Work instruction >>
Please keep to the lines below from the one with "Software Inmobiliario - Tokko" through the one with "Locales (41, 454)", and restate them word for word, ends included.

Dataset excerpts >>
|---|

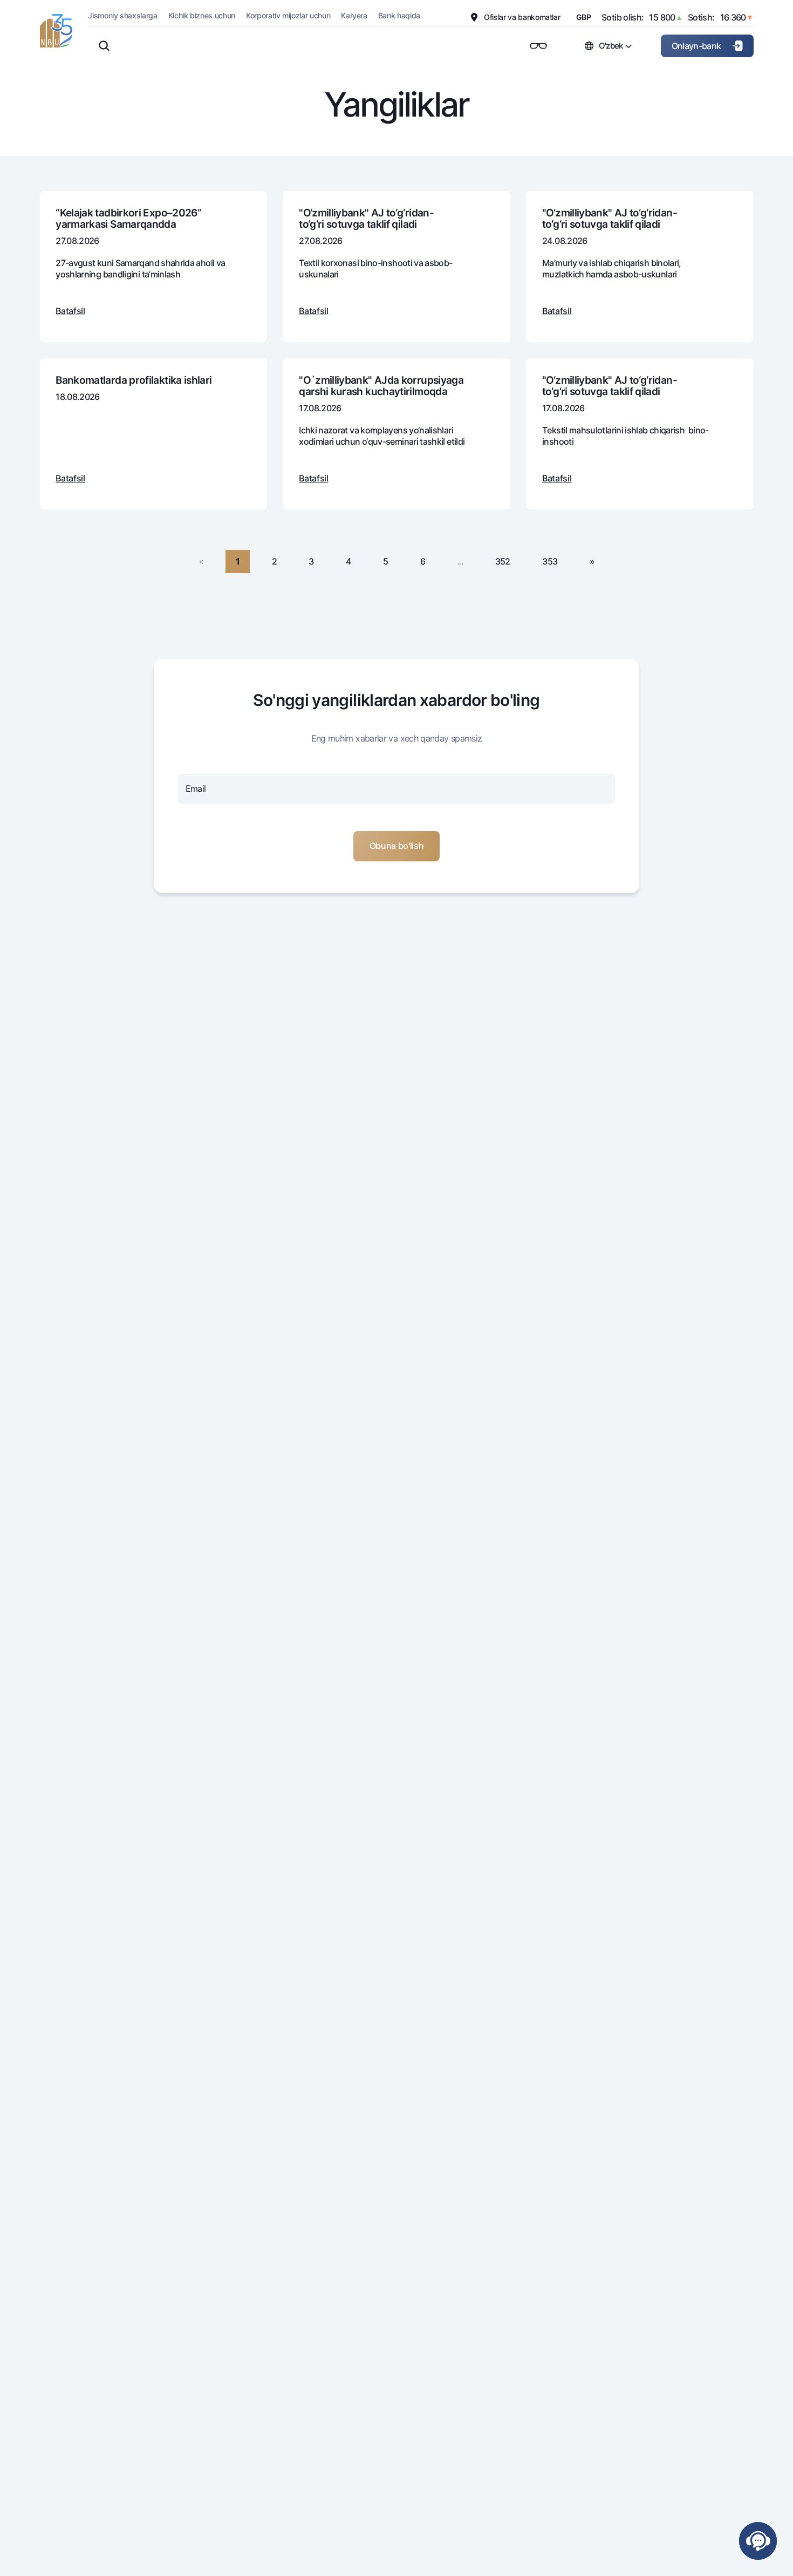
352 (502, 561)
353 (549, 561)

|---|

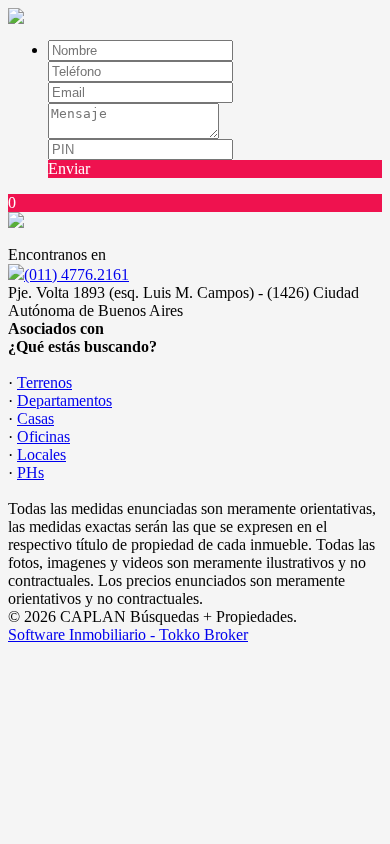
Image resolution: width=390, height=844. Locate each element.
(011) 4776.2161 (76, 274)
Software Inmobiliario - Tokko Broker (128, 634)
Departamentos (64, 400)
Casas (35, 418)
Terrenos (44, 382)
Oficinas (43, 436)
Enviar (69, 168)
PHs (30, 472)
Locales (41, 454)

|---|

Result for this task >>
Software Inmobiliario - Tokko Broker (128, 634)
Departamentos (64, 400)
Casas (35, 418)
Terrenos (44, 382)
Oficinas (43, 436)
Enviar (69, 168)
PHs (30, 472)
Locales (41, 454)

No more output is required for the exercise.